▸ **Отрывок**:
━━━━

Не слышим ли в бою часов

Глас смерти, двери скрып подземной…

    (Г.Р.Державин, “Водопад”).

 

Искусство воскресало

Из казней и из пыток

И било, как кресало,

О камни Моабитов

     (А.Вознесенский, “Мастера”).

 

Однотипные фонетические сочетания “крыс”, “скры”, “крес” в сочетании с “ы” во втором стихе звучат совершенно по-разному, получая различную семантику от лексических единиц, в которые входят.

Каждый звук, получающий лексическое значение, приобретает независимость, самостоятельность, которая отнюдь не сродни “самовитости” и “самоцельности”, ибо целиком определена связью с семантикой слова. И вот эти, семантически нагруженные, фонемы становятся кирпичами, из которых снова строится это же слово. Грубо этот процесс можно представить в следующем виде: некое слово (например, “стол”) разделяется на составляющие его фонемы “с”, “т”, “о”, “л”. Каждая из них получает и лексическую нагрузку слова:

с → с’ ~ стол

т → т’ ~ стол

о → о’ ~ стол

л → л’ ~ стол

где “с’”, “т’”, “о’”, “л’” — это уже не обычные фонемы, с которыми мы имели дело в обычном языке, — они вторичны, образованы на основе раздробленной лексической единицы и несут в себе ее значение.

Из этих элементов составляется слово вторичное: “стол” → “с’т’о’л’”. Мы убеждаемся, что простое включение слов в стихотворный текст решительно меняет его природу: из слова языка оно становится воспроизведением слова языка и относится к нему, как образ действительности в искусстве к воспроизводимой жизни. Оно становится знаковой моделью знаковой модели. По семантической насыщенности оно резко отличается от слов обычного языка.

━━━━

▸ **Исходные данные**:
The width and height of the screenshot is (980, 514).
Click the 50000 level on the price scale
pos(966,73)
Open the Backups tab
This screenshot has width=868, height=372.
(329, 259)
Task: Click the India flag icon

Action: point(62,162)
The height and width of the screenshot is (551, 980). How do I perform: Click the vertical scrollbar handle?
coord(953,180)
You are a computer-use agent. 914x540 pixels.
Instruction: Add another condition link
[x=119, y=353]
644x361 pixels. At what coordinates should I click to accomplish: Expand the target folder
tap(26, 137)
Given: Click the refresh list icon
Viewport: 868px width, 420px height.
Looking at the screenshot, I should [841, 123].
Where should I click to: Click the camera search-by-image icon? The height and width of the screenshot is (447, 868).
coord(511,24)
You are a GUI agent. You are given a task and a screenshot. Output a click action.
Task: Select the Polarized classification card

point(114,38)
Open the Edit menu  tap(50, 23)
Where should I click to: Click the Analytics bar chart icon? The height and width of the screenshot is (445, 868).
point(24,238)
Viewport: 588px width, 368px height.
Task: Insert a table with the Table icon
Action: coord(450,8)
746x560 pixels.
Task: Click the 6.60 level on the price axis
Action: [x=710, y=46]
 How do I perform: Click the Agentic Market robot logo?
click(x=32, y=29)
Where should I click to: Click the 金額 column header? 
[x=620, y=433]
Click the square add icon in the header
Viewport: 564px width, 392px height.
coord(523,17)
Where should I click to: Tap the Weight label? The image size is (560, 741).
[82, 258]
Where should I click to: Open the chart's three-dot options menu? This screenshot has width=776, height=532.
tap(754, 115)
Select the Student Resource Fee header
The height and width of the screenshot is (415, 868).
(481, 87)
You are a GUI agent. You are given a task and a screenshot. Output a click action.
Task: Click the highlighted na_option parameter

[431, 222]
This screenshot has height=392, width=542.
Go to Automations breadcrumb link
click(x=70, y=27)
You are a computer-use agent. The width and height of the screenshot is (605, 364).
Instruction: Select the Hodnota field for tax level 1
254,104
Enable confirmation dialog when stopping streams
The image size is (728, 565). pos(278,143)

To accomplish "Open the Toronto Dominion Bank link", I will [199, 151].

━━━━

▸ **Задание**:
Ответьте по отрывку на три вопроса:
1. Из какого стихотворения Державина взяты строки в начале отрывка?
2. На какие фонемы в примере разделяется слово «стол»?
3. Моделью чего становится слово, включенное в стихотворный текст?

▸ **Ответ**:
1. «Водопад».
2. «с», «т», «о», «л».
3. Знаковой модели: оно становится знаковой моделью знаковой модели.